About a month later, I came down with what seemed to be the flu.  I was very sick with upset stomach and it just wouldn’t go away.  This was the beginning of a “flu” that was going to last for 9 months.  My doctor confirmed I was pregnant and the baby would be due in October.  I was so excited and so scared at the same time.  There was not a day that I wasn’t sick and actually had to quit my job.  I had committed to working for three years (until the furniture was paid off), but I was too sick to work.

In looking back, I don’t know how we did it.  Money was short.  We were young, but God was with us.  We both had Christian backgrounds and a trust in God that would last our lifetime.  We did what we could and left the rest to God.

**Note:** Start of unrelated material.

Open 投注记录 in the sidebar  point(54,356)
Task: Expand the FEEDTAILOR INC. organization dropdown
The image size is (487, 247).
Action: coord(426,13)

The front bedroom would now be a nursery.  Did I say nursery?  Yes.  I am so excited.  I have no furniture for a babies room.  Don’t worry.  My aunt Neva McClure had finished using her crib and she said I could use it.  See the need was supplied.  Basil found a beautiful wardrobe and dresser and I painted it white and it looked so cute. I have never let go of this piece of furniture.  It is in my sister’s storage building.

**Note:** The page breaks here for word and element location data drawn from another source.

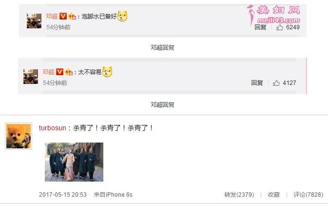328x206 pixels.
Task: Open 邓超 avatar on second comment
Action: 31,77
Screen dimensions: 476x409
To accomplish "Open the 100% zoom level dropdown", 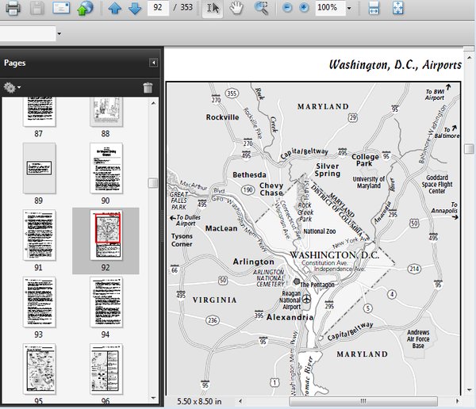I will [x=350, y=9].
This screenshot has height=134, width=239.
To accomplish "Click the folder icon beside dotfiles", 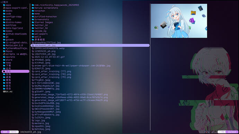I will [x=4, y=25].
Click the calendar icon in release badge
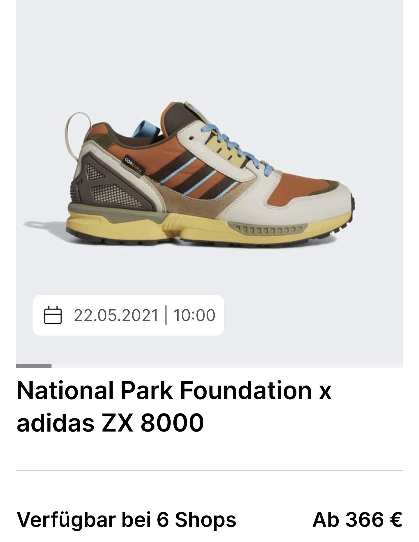419x542 pixels. tap(53, 315)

It was a custom to pass baby clothes down to the cousins, nieces and siblings.  Aunt Naomi had all sorts of newborn clothes that came my way.  Someone had a baby shower and it seemed like everyone knew just what I needed.  I put the clothes in the nursery and would just stand and look and wonder if I would be a good mother.  I wondered if I would know what to do if the baby cried.  Would my baby look like the Hudson’s or the Woodrum’s side of the family?  I just prayed the baby would be healthy.  Will it be a boy or a girl?  Time will tell.